__Brief 1__: In the transcription readme, how many of the video files in the IACC.3 collection lacked an audio track?
__Brief 2__:
Decide whether each statement agrees with the transcription readme. Answer yes or no, and quote the words from the readme that settle it.
(a) When no STT system existed for the detected language, the file was transcribed with the English STT system.
(b) The transcripts are filtered to remove low confidence words.
(c) Language identification was done with version 4.2 of the Vocapia Research/LIMSI system.

BEGIN Source extract

# Readme:  March 2016
# TrecVID 2016 automatic transcriptions
# copyright LIMSI-CNRS / Vocapia Research 

Of the 4593 video files of the IACC.3 collection, 41 did not have an audio
track. For the 4552 that had one, the audio track was extracted by LIG and
sent to LIMSI for language identification and transcription.

Of the 4552 wav files provided, the audio partitioner does not detect any
speech in 94 files (one of which has a null track length).  The transcripts
are in the directory xml.

 noaudio.lst       extractor    (41 files)
 nospeech.lst      partitioner  (94 files)
 nowords_asr2.lst  asr          (63 files)

Since the language of the audio data is unknown, this was automatically
identified using the Vocapia Research/LIMSI language identification system
v4.2. It is assumed that the audio file contains speech in only one language.

If no STT system was available for the detected language, the file was transcribed
using the English STT system.

 list: nomodel.lst  1184 files  (*.unknown.eng.xml)

If a transcription system exists for the detected language, the processing
depends on the language confidence score (lconf in the lid xml files).  If the
LID score was 0.75 or higher (2186 files have a lconf >= 0.75), the audio file
was transcribed with the detected language.

 list: lid_075+.lst

For the files in this category, the distribution in terms of language is:
     1866 eng
      125 spa
       49 ger
       36 por
       31 fre
       19 slo - no STT system
       19 ita
       14 dut
       10 ara
        7 tur
        3 pol
        3 hun - no STT system
        2 gre
        1 swe - no STT system
        1 chi

STT systems are available for all but 3 of the detected languages (slo, hun
and swe). 

 list: lid_075-.lst 

Files with an LID confidence of under 0.75 (2271 files) for which a
transcription system exists (448 files), were transcribed twice, once with the
detected language (if other than English), and once with the English STT
system (*.forced.eng.xml).

The detected language distribution for the files transcribed twice is
      158 spa
       81 ger
       64 ara
       50 por
       34 fre
       27 dut
        8 ita
        6 pol
        5 rus
        4 tur
        4 gre
        3 rum
        3 lav
        1 chi

  list: twice.lst

These transcripts are in the directory xml2.  Sometimes when the audio is
transcribed with the detected language, no words are found. Usually the lconf
score is low in these cases.  (nowords_asr2.lst)

The transcripts include filler words ({fw}) and breath ({breath}), multiple
hypotheses from consensus network decoding. and are not filtered to remove low
confidence words.


Information about the ASR file format
-------------------------------------

At the start of the xml file is the list of speakers found in the file.

END Source extract
BEGIN Data section

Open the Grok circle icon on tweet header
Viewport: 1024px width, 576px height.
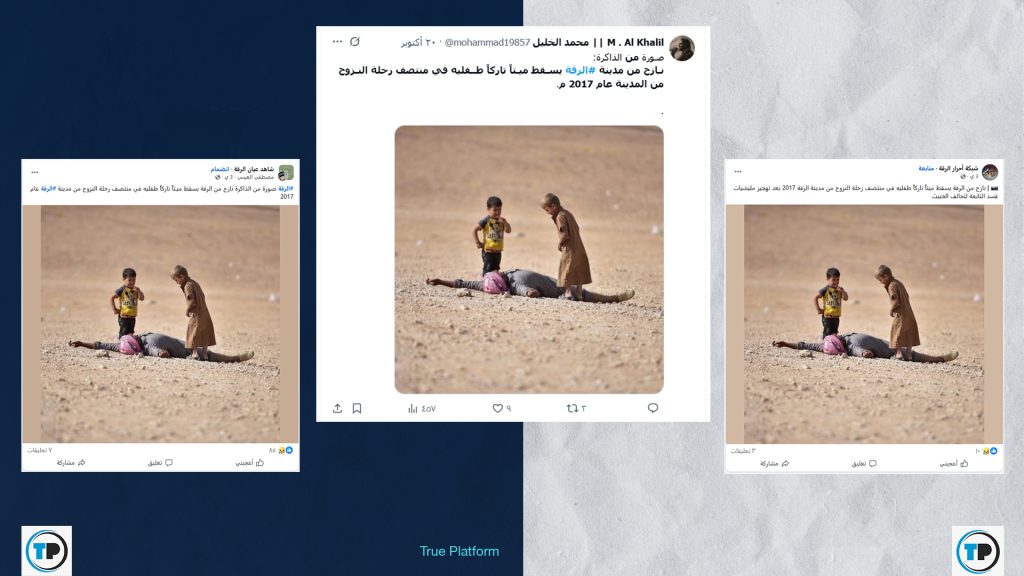pyautogui.click(x=355, y=42)
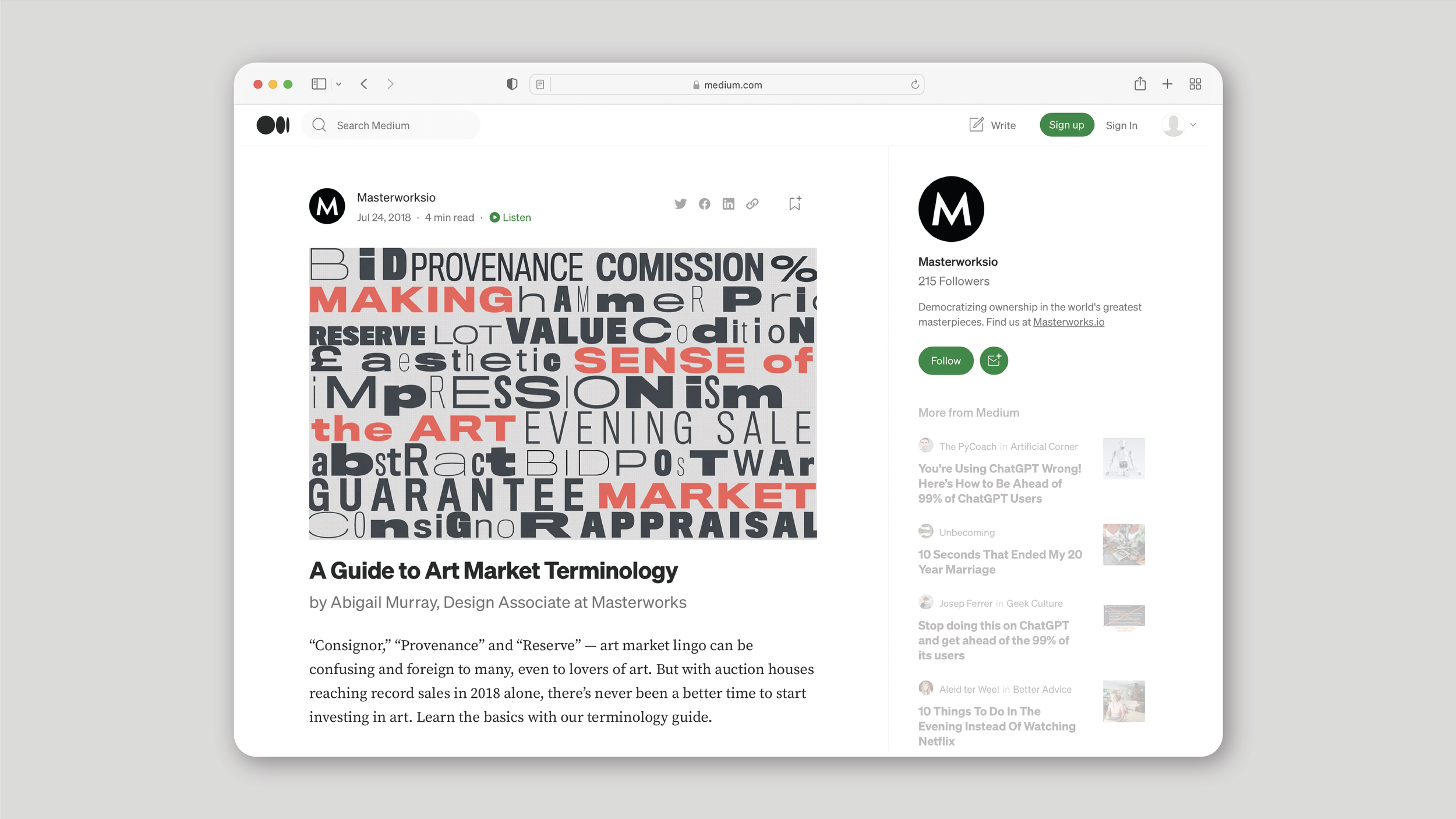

END Data section

__Worked answer 1__: 41 files.

__Worked answer 2__:
(a) Yes: "If no STT system was available for the detected language, the file was transcribed using the English STT system."
(b) No: "are not filtered to remove low confidence words."
(c) Yes: "the Vocapia Research/LIMSI language identification system v4.2"